Dans ce contexte, nous estimons qu'il est absolument nécessaire que la décision de prolonger ou non le fonctionnement de certains réacteurs à l'échéance 2040 soit anticipée et fasse l'objet d'études préalables, pour qu'elle ne soit pas une décision subie le moment venu. Compte tenu des délais nécessaires pour faire aboutir toute nouvelle démarche de justification ainsi que pour décider et réaliser de nouveaux projets, éventuellement en substitution, il conviendrait de poser dès à présent, dans le cadre de la prochaine PPE, la question de la durée de fonctionnement des réacteurs en exploitation, de manière transparente et réaliste, pour pouvoir anticiper les décisions à prendre et maintenir des marges suffisantes pour la sûreté.

Le second fait marquant de la période 2020 - début 2021 concerne la gestion des matières et des déchets radioactifs. Le cinquième plan national de gestion des matières et des déchets radioactifs (PNGMDR), valable pour une durée de cinq ans, est en cours de préparation. Dans ce cadre, l'ASN a émis, en 2020 et au début de 2021, plusieurs avis organisés par filière de gestion, sur lesquels nous pourrons revenir si vous le souhaitez. L'enjeu principal qui ressort de manière transversale de ces différents avis est l'urgence à choisir et, là aussi, à anticiper.

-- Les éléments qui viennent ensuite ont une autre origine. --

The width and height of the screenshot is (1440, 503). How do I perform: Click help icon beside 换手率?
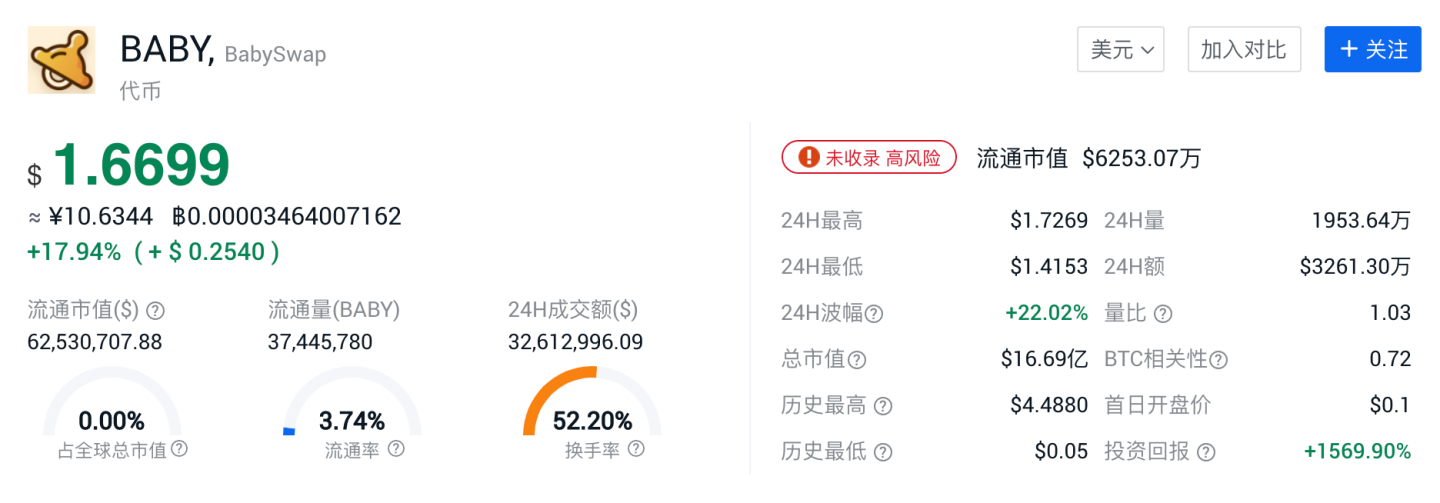[x=636, y=449]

Si les plans précédents ont permis de développer de nombreuses études, de partager avec les parties prenantes un grand nombre de données et de résultats pour faire un état des lieux des solutions possibles, il s'agit maintenant, selon nous, d'avancer concrètement pour la mise en œuvre de solutions dans ces filières.

Dans ses avis, l'ASN souligne que c'est notamment le cas pour les déchets très faiblement radioactifs, les TFA – ferrailles, gravats, terres essentiellement –, pour lesquels les capacités de stockage existantes seront saturées d'ici à 2028 ou 2035, selon les options à l'étude.

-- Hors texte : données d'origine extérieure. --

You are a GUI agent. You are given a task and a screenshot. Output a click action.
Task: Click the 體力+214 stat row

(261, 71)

L'ASN souligne que c'est également le cas pour les déchets de faible activité à vie longue (FAVL), qui regroupent un ensemble hétérogène de déchets anciens, comme les déchets de graphite, les déchets radifères ou encore les déchets bitumés, pour lesquels aucune solution de gestion claire n'a été arrêtée à ce stade.

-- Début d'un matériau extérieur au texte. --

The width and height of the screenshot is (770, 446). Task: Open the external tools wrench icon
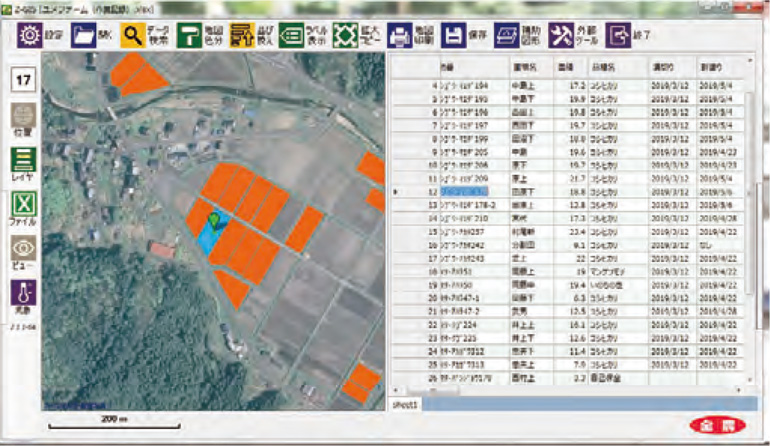[563, 35]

Enfin, c'est le cas du projet Cigéo de stockage en couche géologique profonde des déchets à haute activité à vie longue (HAVL), qui reste controversé, bien qu'il soit le résultat d'un long processus législatif ayant ouvert la réflexion et d'une longue concertation sur le choix de cette option de stockage préconisée au niveau international, au regard des risques et de la durée du stockage.

Pour l'ASN, le prochain plan, d'une durée de cinq ans, devra clairement être celui du choix des solutions pour faire face, dans les vingt ans qui viennent, aux besoins capacitaires de stockage des déchets générés par les opérations de démantèlement, de reprise et de conditionnement des déchets anciens, et par la poursuite de l'exploitation du parc nucléaire.

Nous le savons, le nucléaire est le domaine du temps long. Les projets demandent un temps considérable, de l'ordre d'une quinzaine d'années, avant de pouvoir être opérationnels après qu'ils ont été décidés. Il faut donc que d'ici à 2025 des décisions soient prises sur les solutions à mettre en œuvre si nous voulons pouvoir faire face, à l'horizon 2040, aux besoins de stockage de tous les types de déchets en France.

À plus long terme, l'ASN estime qu'une approche prudente de la qualification en « matière radioactive » devra être retenue, notamment lorsque les perspectives de valorisation ne sont pas réalistes. La prochaine PPE devra se positionner sur la question de la poursuite ou non du retraitement des combustibles usés au-delà de 2040, date figurant dans l'actuelle PPE.

Quelle que soit la décision prise, il faudra en effet anticiper ses conséquences, là encore, d'une quinzaine d'années. Si le retraitement est prolongé, Orano devra construire de nouvelles installations, ou remettre significativement à niveau celles existantes, comme le fait par exemple EDF pour le Grand carénage de ses réacteurs. S'il est décidé d'arrêter le retraitement, les conditions d'entreposage et les dimensions du stockage ultime devront être anticipées.

L'exemple du projet de piscine centralisée d'entreposage des combustibles usés d'EDF, identifié comme nécessaire dès 2010 et devant être opérationnel en 2030, dont EDF annonce aujourd'hui la disponibilité pour 2034, montre la nécessité d'anticiper largement ces sujets.